▶ What you have to do
Show, in full, each line of the data that contains "will".

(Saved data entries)
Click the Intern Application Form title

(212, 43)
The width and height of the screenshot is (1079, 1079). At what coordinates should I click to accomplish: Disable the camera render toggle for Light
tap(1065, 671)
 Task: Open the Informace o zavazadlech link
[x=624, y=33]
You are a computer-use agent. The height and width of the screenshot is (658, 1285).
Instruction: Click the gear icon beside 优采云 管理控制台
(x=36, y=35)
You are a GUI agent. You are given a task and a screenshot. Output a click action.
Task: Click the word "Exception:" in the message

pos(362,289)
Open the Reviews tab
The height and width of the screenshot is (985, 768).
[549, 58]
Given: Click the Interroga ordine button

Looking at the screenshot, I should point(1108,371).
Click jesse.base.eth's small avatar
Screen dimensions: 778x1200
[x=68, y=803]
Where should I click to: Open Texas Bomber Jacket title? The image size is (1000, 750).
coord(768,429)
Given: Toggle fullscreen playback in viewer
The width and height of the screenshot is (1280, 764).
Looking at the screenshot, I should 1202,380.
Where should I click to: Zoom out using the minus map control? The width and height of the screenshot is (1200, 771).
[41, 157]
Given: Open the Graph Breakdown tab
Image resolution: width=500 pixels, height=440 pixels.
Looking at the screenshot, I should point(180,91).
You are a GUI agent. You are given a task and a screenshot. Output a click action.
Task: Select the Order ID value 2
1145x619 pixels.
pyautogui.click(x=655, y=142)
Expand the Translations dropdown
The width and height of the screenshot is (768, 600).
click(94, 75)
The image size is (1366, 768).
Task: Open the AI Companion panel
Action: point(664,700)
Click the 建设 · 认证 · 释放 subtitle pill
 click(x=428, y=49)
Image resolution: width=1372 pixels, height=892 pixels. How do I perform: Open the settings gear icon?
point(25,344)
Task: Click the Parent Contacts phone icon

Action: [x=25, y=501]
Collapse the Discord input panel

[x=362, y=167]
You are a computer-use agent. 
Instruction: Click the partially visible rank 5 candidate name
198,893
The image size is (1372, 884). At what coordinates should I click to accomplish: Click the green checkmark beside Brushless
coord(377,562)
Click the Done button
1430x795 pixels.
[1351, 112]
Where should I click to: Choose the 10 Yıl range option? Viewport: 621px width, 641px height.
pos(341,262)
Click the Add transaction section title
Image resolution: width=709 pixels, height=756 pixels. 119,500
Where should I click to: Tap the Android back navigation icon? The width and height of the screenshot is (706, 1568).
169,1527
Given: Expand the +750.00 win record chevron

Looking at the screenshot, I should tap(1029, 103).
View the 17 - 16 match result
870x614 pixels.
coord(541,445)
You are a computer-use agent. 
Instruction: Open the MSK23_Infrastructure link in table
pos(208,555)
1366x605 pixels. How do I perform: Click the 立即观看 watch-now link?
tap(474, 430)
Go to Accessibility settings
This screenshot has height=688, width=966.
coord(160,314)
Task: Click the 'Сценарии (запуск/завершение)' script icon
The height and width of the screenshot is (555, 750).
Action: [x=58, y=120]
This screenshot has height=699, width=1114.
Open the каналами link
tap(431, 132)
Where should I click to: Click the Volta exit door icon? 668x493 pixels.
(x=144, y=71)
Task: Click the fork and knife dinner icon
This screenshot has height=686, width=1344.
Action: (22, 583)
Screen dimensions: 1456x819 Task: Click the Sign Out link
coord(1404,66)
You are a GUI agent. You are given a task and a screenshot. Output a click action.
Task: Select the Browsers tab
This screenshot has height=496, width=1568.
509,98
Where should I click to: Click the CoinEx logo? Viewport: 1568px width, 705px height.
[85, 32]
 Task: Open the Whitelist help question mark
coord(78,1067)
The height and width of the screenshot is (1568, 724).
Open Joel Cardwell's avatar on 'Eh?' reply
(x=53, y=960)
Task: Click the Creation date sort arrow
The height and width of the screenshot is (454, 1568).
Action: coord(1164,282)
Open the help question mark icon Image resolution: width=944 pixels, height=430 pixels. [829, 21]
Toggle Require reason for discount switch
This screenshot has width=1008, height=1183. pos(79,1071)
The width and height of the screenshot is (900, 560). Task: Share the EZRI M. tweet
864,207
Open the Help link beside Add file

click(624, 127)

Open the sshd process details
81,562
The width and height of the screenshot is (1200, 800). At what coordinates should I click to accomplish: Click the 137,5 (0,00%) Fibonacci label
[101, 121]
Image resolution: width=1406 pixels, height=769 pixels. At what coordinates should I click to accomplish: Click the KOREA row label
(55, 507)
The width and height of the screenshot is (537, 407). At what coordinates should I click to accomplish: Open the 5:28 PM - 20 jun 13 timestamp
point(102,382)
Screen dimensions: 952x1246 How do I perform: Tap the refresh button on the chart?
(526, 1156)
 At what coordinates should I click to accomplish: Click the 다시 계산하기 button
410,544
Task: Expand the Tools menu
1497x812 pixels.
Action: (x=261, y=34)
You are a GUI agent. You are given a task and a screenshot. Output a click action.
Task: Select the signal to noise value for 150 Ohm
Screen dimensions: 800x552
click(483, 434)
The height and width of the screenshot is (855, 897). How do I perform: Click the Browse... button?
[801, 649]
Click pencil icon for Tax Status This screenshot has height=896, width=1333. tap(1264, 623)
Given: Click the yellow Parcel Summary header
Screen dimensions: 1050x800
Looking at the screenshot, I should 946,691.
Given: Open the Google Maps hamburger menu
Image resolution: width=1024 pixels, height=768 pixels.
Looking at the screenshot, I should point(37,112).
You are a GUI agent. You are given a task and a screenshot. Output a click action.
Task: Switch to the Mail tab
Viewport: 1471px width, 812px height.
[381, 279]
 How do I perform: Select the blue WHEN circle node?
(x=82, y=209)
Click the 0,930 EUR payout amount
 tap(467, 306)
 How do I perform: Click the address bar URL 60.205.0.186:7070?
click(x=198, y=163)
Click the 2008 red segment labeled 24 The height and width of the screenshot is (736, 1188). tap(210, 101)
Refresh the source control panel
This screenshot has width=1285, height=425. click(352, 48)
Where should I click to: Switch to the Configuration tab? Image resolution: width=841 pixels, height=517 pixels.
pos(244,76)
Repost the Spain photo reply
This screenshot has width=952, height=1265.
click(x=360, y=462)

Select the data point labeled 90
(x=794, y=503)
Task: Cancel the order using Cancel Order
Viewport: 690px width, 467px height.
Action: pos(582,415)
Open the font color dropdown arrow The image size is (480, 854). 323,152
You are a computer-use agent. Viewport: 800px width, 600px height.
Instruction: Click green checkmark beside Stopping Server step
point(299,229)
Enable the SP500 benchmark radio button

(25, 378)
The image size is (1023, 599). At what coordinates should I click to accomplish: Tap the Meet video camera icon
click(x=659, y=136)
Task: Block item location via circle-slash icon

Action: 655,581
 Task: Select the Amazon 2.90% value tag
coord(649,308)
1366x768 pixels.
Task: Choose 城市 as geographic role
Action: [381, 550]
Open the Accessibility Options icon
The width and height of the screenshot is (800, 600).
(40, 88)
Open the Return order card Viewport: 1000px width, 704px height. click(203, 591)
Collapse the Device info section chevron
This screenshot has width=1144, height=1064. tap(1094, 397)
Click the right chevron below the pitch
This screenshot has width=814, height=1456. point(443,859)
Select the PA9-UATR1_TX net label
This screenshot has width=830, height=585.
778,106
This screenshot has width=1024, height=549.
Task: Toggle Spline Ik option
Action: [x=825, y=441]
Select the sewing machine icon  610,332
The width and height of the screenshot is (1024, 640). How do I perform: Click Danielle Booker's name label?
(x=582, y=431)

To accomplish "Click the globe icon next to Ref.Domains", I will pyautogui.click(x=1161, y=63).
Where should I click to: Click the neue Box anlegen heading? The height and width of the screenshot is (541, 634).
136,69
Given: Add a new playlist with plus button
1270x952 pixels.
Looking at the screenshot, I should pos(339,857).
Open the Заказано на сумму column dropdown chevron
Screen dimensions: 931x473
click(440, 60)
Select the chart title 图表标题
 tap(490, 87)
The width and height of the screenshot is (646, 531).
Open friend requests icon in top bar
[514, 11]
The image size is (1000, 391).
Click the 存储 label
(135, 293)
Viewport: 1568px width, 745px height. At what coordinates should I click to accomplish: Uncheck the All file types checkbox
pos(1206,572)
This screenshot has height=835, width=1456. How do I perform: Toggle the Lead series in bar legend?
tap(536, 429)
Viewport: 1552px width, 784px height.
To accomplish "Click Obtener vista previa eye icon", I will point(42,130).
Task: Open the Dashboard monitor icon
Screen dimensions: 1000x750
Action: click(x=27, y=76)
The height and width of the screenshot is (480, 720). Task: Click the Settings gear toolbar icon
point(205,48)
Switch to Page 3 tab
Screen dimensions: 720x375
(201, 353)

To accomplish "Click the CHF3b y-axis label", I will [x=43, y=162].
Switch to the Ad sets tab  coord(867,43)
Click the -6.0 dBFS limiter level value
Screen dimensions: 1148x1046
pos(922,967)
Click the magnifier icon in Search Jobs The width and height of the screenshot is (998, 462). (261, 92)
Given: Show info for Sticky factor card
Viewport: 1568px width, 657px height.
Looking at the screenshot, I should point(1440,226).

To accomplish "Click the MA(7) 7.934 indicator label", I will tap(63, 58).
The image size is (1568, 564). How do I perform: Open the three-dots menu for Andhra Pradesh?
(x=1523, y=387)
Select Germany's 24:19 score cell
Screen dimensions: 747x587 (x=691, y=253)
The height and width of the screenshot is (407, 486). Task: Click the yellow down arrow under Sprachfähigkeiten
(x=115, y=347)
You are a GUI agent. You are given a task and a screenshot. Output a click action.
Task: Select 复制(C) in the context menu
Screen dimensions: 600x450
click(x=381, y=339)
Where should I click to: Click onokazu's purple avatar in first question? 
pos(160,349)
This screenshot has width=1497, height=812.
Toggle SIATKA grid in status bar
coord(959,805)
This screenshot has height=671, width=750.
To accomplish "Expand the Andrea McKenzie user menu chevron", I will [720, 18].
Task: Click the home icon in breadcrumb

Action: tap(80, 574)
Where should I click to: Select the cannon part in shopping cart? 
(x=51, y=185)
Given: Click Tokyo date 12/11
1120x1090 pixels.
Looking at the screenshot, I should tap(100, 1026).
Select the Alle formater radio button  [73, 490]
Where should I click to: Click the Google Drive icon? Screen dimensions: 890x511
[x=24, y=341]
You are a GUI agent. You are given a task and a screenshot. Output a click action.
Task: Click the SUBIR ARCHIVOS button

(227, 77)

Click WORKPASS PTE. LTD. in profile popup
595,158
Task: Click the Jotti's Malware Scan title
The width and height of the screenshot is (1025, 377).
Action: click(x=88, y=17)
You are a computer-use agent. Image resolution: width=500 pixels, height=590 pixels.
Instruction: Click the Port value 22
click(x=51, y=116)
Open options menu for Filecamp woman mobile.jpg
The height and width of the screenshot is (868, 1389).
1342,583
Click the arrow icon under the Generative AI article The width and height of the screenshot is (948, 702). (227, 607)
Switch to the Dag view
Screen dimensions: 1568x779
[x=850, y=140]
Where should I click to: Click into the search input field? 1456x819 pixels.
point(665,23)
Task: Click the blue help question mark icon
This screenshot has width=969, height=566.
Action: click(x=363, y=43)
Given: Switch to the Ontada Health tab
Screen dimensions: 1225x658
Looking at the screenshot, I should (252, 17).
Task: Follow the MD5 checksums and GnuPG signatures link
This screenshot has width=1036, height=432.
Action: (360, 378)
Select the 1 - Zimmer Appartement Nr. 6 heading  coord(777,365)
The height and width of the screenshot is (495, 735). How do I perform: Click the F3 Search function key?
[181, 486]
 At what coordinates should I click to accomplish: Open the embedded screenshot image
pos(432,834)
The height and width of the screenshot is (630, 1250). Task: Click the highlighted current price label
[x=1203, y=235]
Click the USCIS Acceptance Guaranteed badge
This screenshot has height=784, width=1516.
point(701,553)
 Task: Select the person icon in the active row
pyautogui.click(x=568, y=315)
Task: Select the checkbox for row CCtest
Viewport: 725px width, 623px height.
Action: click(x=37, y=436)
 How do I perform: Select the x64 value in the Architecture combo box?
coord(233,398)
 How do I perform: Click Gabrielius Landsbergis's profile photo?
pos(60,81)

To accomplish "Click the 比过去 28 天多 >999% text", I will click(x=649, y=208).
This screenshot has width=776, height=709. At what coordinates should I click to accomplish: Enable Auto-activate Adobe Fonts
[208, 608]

▶ Reply to the task
To accomplish "Click the globe icon next to Ref.Domains", I will pyautogui.click(x=1161, y=63).
To accomplish "Click Obtener vista previa eye icon", I will point(42,130).
To accomplish "Click the CHF3b y-axis label", I will [x=43, y=162].
To accomplish "Click the MA(7) 7.934 indicator label", I will tap(63, 58).
To accomplish "Expand the Andrea McKenzie user menu chevron", I will [720, 18].
To accomplish "Click the 比过去 28 天多 >999% text", I will click(x=649, y=208).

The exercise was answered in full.